= Instruction =
Continue the forum thread below about deleting a large amount of data in SQL Server, picking up right after its last reply.

= Text block =
Delete large amount of data on SQL server RRS feed

  • Question

  • Hi,

    I need to delete 900,000.00 million records in SQL Server.

    In this case I prefer to insert and then delete, since the amount to be deleted is more than 60%.

    I would like to know the best way.

    I have the following

    select t1.*
    into temp_tab1
    from tab1 t1 
    where exists (select 1 from table2 t2 where t2.id_product = t1.id_product);

    I would like to know how I do this 1000 by 1000 rows so the log doesn't grow.

    something like this


    WHILE @r > 0


    Thank you.

    • Edited by Edgar Toia Thursday, December 5, 2019 8:02 PM
    Thursday, December 5, 2019 7:59 PM

All replies

  • Can you make it clear how many rows? Your number looks unreal.

= Source excerpt =

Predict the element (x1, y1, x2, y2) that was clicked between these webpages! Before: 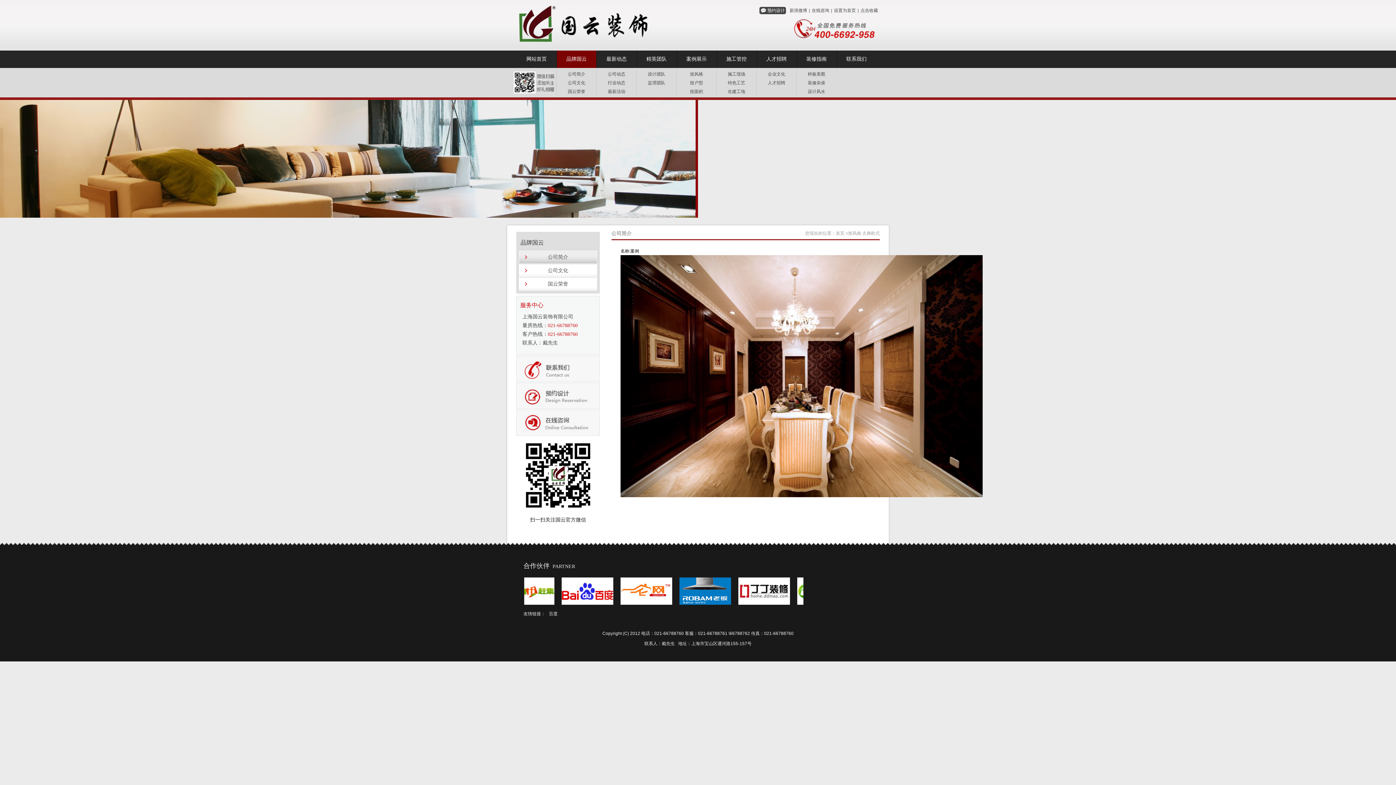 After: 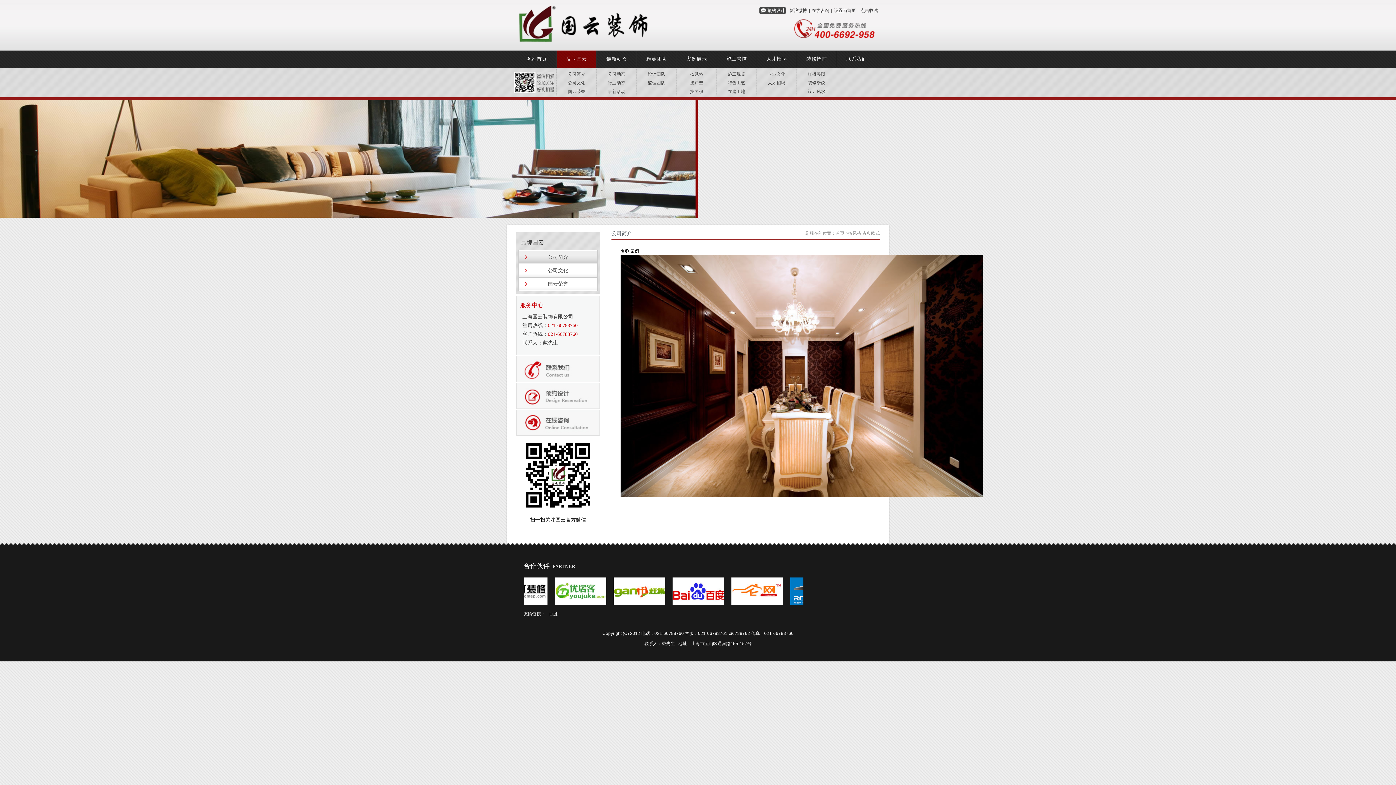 Action: bbox: (794, 35, 878, 40)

= Answer to the problem =
    Thursday, December 5, 2019 8:22 PM
  • Hi Jingyang Li,

    It's really 900,000.00 million

    Almost 1 billion records


    Thursday, December 5, 2019 8:31 PM
  • 1 billion=1000000000  (1,000,000,000).

    Can you rewrite your number without separator?

    Thursday, December 5, 2019 8:36 PM
  • Here,

    900000000 million

    Thursday, December 5, 2019 8:42 PM
  • Here,

    900000000 million


    this? 900000000000000

    It is a very large number. Think about it.

    Thursday, December 5, 2019 8:45 PM
  • It is a correct approach to perform this operation batchwise, and not try to copy all rows at once.

    However, it has to be done right, or else the operation will be a complete disaster.

    To start with, assuming that you have the server to yourself, and that the table has a "normal" row size, a good batch size may be five million rows, rather than 1000. But there is a whole lot "it depends" here.

    But even more important is that you drive the batches on the clustered index on the source table. If every new  batch requires a new full scan of the table, it will take a very long time.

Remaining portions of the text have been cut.